Ruby on Rails Series - Part I
##Ruby on Rails - Part I
In the introduction for this series I talked about what Rails offers the developers, I’d like to extend from that a little bit and talk about the MVC pattern.
###Model - View - Controller
Model (ActiveRecord)
The Models are plain old Ruby classes. They inherit from ActiveRecord, (which we’ll see in more depth in future posts), which is the layer of the system responsible for representing business data and logic. ActiveRecord facilitates the creation and use of business objects whose data requires persistent storage to a database.
View (ActionView)
The View of the MVC pattern represents, well, the presentation layer for the application. It is responsible for rendering the data into one or more formats, such as XHTML, XML, or even Javascript(JSON). Rails gives us the erb
tag, where we can embed Ruby in our views.
Controller (ActionController)
Finally the Controller connects the models and views. It receives events from the outsite world, usually through the views; interacts with the model and displays the appropiate objects to the views for it to be displayed.

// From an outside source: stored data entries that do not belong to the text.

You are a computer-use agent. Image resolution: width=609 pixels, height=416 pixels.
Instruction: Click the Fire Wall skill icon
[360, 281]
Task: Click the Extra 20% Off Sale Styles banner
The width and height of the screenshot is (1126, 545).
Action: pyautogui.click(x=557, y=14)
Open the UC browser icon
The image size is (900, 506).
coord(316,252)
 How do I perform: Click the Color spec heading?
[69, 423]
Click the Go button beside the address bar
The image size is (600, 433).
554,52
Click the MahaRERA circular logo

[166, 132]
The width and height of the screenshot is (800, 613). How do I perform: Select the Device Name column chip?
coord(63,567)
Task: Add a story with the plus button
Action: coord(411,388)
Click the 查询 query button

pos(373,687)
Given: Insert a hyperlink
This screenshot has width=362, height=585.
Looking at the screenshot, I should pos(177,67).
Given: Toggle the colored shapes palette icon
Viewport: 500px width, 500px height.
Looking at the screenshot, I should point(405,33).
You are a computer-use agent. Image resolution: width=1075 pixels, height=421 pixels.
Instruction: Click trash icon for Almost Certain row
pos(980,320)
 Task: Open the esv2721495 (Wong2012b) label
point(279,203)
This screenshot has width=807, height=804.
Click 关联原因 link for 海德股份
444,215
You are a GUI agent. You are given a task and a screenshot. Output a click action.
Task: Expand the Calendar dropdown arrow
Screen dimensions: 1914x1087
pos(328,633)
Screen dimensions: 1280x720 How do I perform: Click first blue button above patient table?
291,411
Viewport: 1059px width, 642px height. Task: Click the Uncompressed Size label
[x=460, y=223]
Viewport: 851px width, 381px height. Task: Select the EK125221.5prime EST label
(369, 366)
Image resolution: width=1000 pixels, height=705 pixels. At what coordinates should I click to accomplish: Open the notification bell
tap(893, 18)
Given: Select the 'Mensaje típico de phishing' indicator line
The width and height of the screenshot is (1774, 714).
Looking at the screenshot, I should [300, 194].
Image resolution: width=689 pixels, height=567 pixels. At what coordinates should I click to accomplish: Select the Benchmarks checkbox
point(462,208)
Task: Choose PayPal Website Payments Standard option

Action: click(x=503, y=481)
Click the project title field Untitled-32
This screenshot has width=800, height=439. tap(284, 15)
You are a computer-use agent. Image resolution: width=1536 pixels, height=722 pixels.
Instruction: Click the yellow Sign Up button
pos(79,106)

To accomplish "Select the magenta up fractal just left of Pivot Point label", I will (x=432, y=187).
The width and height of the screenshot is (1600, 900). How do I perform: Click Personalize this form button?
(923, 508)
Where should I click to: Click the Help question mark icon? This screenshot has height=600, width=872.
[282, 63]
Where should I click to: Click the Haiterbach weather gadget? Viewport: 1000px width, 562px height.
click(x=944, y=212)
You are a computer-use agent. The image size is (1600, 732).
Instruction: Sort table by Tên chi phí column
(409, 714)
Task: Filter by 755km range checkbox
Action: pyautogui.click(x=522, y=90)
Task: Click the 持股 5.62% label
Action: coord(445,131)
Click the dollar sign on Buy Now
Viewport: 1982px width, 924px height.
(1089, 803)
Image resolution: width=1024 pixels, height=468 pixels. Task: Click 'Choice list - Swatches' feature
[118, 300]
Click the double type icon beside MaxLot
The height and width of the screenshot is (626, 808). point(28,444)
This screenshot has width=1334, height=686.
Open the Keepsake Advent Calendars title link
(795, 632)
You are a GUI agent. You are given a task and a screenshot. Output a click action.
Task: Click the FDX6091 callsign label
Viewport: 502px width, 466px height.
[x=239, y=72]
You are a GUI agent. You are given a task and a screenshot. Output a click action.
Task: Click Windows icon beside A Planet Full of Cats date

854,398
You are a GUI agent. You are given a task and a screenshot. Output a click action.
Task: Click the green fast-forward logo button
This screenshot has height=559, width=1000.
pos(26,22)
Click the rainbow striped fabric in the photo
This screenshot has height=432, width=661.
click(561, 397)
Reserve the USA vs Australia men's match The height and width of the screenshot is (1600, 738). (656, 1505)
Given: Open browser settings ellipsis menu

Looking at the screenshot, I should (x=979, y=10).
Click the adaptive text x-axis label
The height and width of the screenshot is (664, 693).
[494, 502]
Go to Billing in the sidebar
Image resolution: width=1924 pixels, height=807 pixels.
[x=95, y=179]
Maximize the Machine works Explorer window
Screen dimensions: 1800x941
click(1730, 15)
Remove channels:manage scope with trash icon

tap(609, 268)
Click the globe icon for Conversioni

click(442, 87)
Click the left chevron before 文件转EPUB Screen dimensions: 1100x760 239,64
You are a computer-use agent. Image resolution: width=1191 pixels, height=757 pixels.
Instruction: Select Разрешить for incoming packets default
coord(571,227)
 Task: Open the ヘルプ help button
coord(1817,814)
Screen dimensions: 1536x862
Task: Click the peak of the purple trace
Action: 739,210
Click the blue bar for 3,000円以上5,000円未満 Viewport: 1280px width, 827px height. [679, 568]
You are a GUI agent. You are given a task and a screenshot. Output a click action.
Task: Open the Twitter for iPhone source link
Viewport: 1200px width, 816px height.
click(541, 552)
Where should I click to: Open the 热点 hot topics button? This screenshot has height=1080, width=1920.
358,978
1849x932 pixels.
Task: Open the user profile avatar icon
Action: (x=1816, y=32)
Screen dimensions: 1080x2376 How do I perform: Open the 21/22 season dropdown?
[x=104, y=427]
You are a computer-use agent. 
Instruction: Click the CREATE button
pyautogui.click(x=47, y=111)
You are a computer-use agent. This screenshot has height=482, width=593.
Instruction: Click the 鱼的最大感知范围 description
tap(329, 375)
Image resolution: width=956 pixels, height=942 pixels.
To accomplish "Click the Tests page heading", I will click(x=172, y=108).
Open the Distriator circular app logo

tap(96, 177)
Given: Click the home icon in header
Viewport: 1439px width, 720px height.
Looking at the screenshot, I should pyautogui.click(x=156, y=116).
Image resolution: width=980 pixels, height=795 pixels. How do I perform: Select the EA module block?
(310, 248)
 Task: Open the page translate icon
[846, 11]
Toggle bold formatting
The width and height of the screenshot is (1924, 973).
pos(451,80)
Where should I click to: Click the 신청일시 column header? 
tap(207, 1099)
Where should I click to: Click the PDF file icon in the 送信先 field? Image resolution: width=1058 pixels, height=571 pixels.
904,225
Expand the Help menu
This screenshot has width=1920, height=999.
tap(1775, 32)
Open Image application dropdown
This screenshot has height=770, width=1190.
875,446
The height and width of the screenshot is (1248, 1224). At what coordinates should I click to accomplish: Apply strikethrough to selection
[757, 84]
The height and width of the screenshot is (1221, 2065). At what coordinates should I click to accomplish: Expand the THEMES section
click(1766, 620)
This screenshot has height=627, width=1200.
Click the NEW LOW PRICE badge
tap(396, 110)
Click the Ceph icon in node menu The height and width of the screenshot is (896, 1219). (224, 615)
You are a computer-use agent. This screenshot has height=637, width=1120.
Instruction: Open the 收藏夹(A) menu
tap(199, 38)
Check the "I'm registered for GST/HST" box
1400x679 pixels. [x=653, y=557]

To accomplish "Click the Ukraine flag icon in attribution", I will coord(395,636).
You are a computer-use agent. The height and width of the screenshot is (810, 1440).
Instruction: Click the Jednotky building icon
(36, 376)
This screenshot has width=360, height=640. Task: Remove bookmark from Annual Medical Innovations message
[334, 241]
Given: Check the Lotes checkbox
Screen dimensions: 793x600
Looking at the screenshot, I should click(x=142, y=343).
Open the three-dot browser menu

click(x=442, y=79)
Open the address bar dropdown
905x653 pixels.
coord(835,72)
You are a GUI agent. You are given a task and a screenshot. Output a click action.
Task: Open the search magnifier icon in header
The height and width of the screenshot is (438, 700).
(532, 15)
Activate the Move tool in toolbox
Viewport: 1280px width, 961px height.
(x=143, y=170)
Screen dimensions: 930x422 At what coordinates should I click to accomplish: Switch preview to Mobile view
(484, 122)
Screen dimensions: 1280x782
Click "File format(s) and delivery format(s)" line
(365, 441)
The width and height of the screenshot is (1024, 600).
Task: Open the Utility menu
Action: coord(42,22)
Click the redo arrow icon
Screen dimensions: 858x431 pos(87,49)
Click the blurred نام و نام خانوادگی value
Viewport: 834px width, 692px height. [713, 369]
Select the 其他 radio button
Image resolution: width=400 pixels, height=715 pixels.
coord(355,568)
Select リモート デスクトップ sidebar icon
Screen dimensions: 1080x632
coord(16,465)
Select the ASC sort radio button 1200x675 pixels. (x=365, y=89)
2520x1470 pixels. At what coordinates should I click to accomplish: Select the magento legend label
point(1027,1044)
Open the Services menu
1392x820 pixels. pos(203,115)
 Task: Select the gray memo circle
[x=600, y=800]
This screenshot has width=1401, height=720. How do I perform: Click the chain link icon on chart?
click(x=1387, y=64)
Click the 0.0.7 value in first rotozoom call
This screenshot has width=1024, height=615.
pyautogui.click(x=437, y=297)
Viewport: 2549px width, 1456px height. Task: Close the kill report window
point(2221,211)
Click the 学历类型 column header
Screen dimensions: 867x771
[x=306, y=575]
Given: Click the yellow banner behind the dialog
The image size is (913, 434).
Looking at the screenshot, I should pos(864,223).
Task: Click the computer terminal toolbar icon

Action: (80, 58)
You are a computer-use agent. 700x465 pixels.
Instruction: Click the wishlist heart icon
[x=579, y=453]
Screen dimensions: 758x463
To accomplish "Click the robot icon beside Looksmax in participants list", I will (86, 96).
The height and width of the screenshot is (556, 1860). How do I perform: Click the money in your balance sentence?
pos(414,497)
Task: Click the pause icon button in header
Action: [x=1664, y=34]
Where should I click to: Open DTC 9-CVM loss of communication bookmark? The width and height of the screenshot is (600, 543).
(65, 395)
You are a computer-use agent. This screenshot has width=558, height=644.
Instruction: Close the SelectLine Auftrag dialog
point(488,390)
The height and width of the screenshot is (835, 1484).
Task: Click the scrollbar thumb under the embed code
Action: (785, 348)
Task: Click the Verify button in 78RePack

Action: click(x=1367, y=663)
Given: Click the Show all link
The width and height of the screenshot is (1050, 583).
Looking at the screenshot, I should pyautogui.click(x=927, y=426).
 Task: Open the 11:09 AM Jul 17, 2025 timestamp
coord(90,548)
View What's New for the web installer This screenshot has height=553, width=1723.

We’re going to talk about RESTful resources, in the near future. But the idea is that Rails gives us 7 actions (index, show, new, create, edit, update, destroy) known as Create, Read(Retrieve), Update and Delete (CRUD). When defining resources :users
in our routes.rb
We are able to use all 7 actions in our controller.
Why is this important?
The idea of separation of concern is really important for a maintainable code base.
The View does not have to be the one to get the data out of the database, since this is the Model’s job, and the Controller decides how and what format of that data to pass on to the view (json, xml).